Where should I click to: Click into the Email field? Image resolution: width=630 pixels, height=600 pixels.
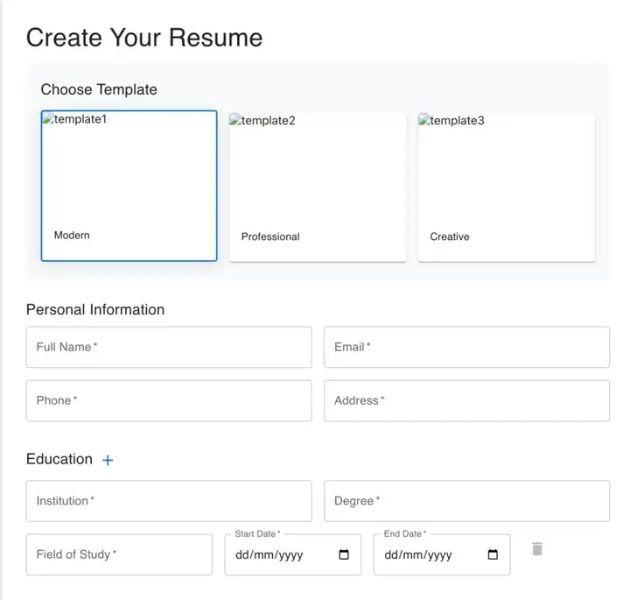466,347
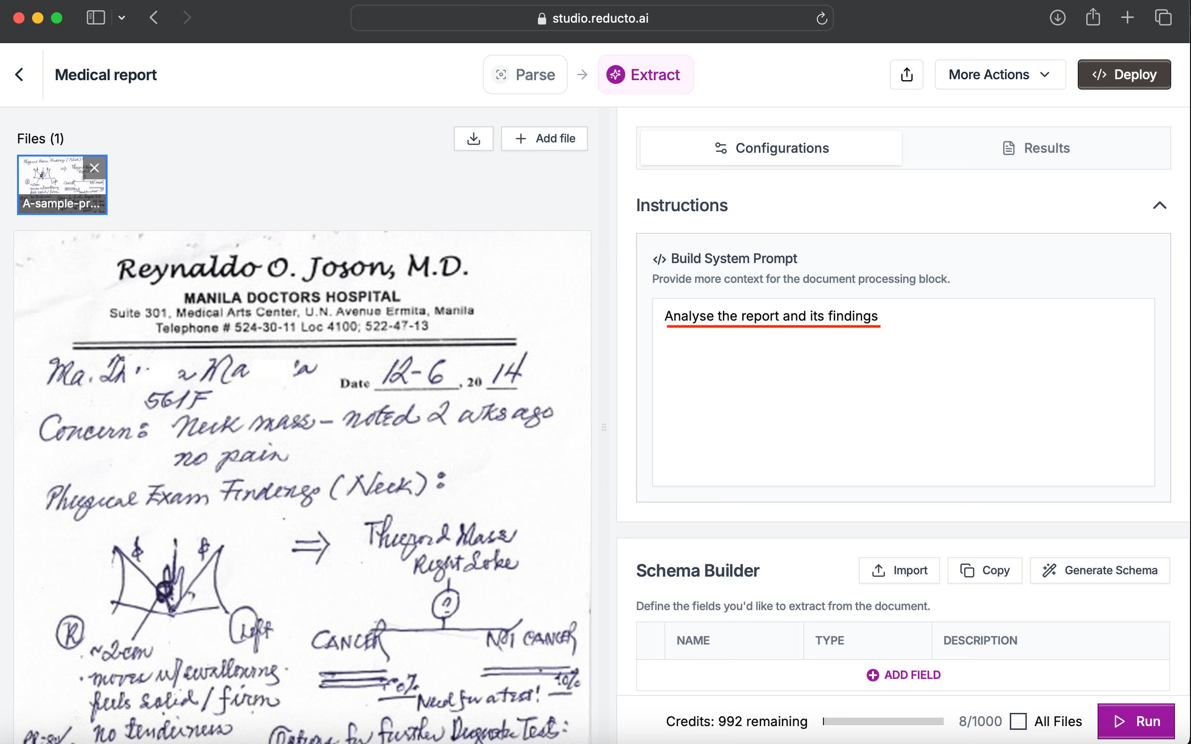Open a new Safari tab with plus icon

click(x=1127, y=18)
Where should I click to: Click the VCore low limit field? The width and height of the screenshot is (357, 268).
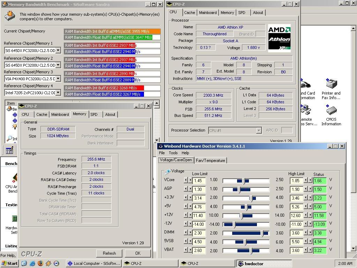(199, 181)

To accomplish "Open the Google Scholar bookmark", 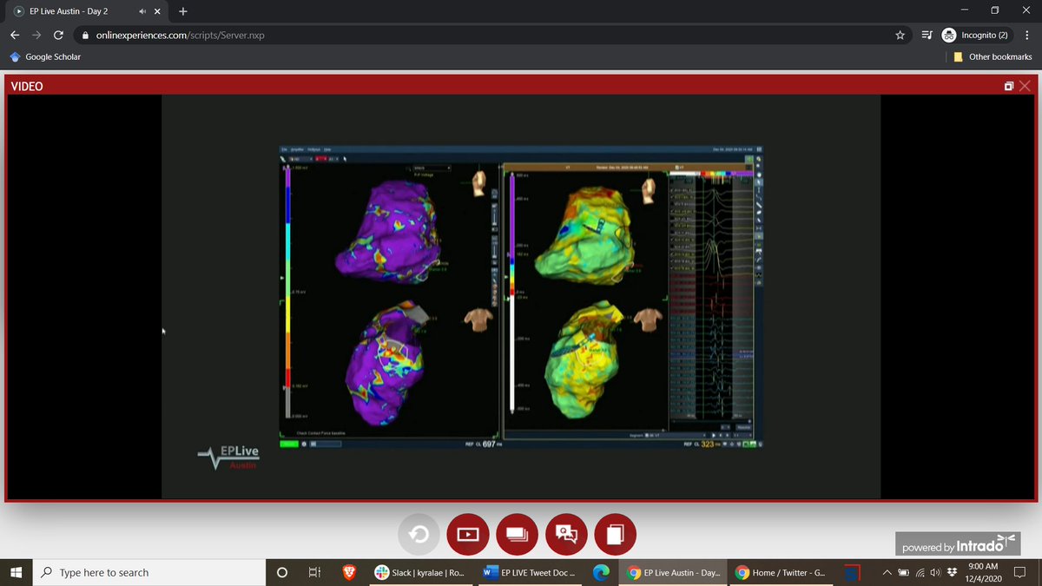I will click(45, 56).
+--
* **Exercise objective**: Pick out each line of the items above that contains the string "field", and copy it in full.

* **Result**:
Where should I click to: Click into the Email field? Image resolution: width=630 pixels, height=600 pixels.
Where should I click to: Click the VCore low limit field? The width and height of the screenshot is (357, 268).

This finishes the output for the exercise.